Figure 3. Western blot analysis of anaerobic enzymes in BL21(DE3).

25 µg Polypeptides in crude extracts derived from MC4100, PB1000 (Δfnr), BL21(DE3) with and without supplementation of 500 µM nickel(II)-chloride (Ni), 15 mM formate (F), 1 mM sodium-molybdate (MoO) or addition of plasmid encoded fnr (p1fnr, p10fnr, p13fnr, pCH21) and modE (p7modE) after anaerobic growth in TGYEP, pH 6.5 were separated by 10% (w/v) SDS-PAGE and transferred to nitrocellulose membranes. The samples were treated with antiserum raised against A: FNR, B: Hyd-2 (the upper arrows represents precursor and the lower arrow mature form of the Hyd-2 large subunit), C: PflB (the arrows mark the two different migrating forms typical for active protein after contact with oxygen), D: HycG (the Hyd-3 small subunit). The lane indicating the negative control contains PB1000 (Δfnr), DHP-F2 (ΔhypF), RM220 (ΔpflAB) and CP971 (ΔhycAI), from top to bottom, respectively. The asterisks signify unidentified cross-reacting species. On the right hand are given the sizes of the respective molecular mass marker (Prestained PageRuler, Fermentas).

Figure 4. Western blot analysis of the large subunits of NAR and FDH-N.

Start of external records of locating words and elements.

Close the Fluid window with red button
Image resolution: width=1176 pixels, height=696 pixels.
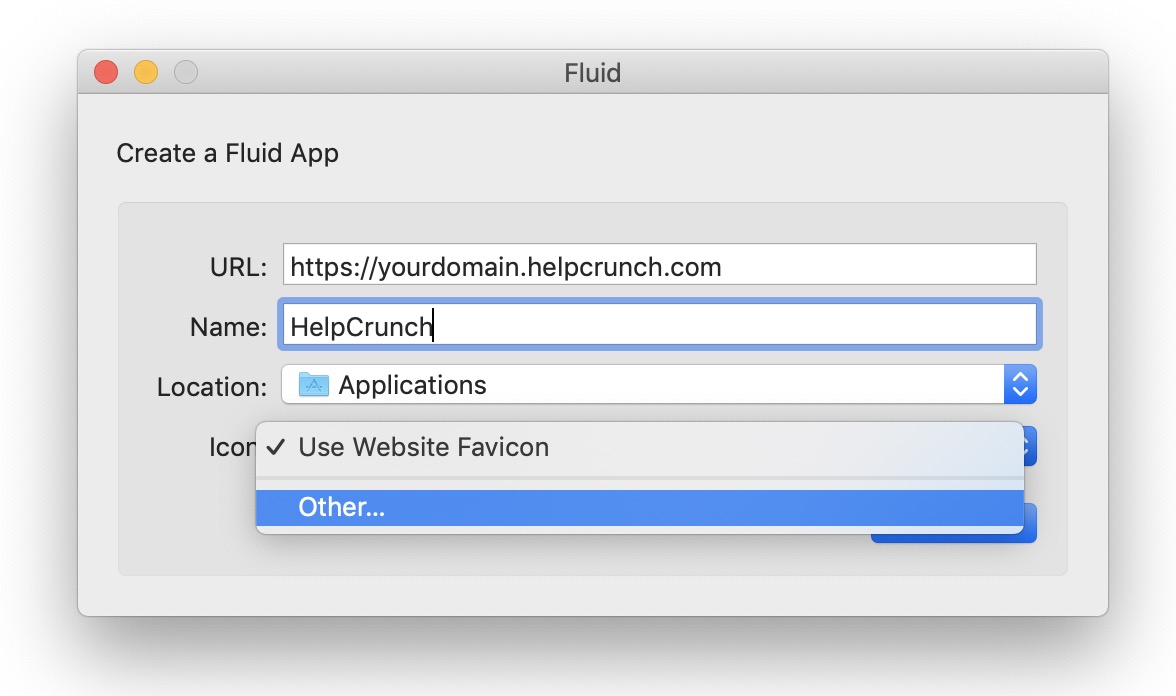click(x=106, y=72)
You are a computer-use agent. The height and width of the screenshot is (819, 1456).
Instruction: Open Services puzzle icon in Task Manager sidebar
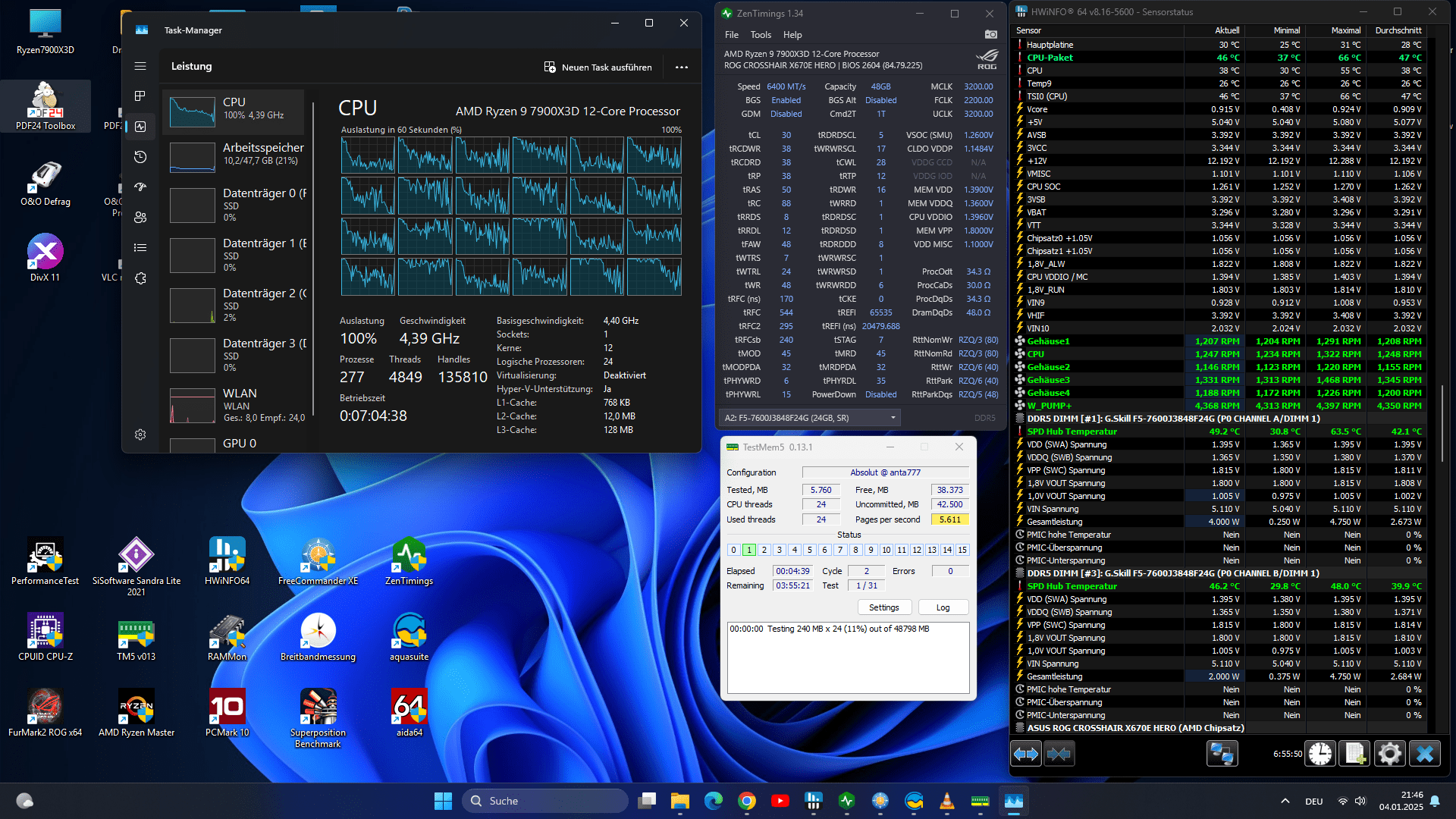click(140, 278)
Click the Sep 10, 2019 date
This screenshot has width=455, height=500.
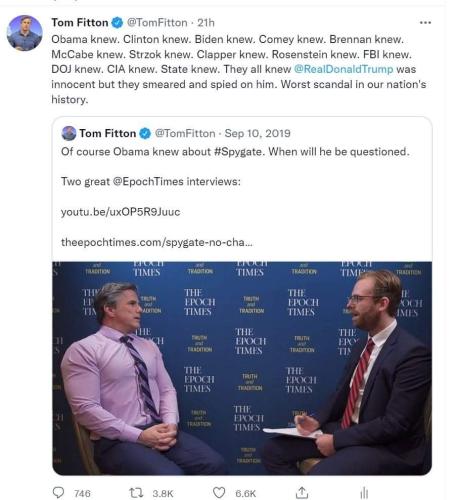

Crude extracts (25 µg protein) of MC4100, FM460 (ΔselC), PB1000 and BL21(DE3) bearing plasmids p13fnr (fnr ⁺), pCH21 (fnr ⁺), p7modE (modE ⁺) or supplemented with 500 µM nickel(II)-chloride (Ni), 15 mM formate (F) or 1 mM molybdate (MoO), when indicated were separated on 10% (w/v) SDS-PAGE after anaerobic growth in TGYEP, pH 6.5 with 100 mM potassium-nitrate. and treated with antiserum raised against A: Nar or B: FdnG.

Figure 5. The activity of FDH-O in BL21(DE3) is restored with high concentrations of molybdate.

Crude extracts (25 µg of protein) of the various strains indicated were separated in non-denaturing PAGE and stained specifically for FDH-O activity as described in the methods section. The arrow indicates the position of the active FDH-O enzyme.